_EXERCISE DETAILS_. Search the listing for the string "computer". Copy every line that has it.
DATA SUPPLIED below:
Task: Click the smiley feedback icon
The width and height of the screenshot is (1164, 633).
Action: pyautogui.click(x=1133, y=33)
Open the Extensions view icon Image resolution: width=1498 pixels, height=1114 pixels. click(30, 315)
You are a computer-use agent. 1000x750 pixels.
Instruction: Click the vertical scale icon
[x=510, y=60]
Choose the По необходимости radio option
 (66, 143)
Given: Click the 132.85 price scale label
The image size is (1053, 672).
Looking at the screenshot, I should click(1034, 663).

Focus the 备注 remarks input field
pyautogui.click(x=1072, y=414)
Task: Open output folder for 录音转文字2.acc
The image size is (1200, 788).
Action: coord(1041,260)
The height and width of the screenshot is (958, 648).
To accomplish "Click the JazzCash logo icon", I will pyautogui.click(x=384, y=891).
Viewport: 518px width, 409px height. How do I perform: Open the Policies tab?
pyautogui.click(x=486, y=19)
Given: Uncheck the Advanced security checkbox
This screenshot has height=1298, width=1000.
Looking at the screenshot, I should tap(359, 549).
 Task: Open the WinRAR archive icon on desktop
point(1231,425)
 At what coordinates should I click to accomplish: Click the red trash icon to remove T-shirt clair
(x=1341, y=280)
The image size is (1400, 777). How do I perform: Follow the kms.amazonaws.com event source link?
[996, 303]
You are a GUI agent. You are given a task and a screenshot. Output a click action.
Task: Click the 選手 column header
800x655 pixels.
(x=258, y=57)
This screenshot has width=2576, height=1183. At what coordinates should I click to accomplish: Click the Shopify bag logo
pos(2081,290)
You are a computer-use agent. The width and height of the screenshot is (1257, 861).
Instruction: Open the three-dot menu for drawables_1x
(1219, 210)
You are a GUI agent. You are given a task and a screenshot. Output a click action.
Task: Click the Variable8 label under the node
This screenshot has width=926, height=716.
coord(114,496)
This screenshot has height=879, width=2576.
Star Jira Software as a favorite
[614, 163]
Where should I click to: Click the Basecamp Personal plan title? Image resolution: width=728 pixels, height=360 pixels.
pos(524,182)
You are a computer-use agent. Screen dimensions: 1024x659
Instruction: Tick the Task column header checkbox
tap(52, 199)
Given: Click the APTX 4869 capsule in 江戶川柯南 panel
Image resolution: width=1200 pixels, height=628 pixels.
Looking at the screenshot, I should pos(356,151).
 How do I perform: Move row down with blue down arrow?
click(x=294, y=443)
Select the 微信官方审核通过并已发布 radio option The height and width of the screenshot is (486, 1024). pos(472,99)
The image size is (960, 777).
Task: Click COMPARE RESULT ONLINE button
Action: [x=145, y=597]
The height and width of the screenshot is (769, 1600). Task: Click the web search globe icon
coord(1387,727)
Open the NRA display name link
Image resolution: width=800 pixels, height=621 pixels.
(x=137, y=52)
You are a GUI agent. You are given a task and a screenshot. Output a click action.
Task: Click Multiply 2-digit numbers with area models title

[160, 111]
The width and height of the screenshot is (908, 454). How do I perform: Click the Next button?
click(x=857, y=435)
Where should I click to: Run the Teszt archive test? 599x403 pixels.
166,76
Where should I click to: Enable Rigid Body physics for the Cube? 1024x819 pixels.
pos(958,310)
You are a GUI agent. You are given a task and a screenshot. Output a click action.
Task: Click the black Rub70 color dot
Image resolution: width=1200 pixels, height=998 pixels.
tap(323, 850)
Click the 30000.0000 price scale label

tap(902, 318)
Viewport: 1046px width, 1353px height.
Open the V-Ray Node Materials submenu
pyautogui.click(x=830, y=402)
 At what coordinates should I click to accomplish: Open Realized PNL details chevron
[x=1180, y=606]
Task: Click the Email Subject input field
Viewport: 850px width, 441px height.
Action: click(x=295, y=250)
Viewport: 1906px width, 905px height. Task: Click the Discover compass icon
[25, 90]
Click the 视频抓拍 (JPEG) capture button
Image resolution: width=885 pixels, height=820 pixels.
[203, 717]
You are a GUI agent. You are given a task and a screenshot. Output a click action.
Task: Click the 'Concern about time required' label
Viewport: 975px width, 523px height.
End of DATA SUPPLIED.
_RESPONSE FOR THIS EXERCISE_.
You are a computer-use agent. 1000x750 pixels.
You are a computer-use agent. The width and height of the screenshot is (1257, 861).
You are a computer-use agent. Screen dimensions: 1024x659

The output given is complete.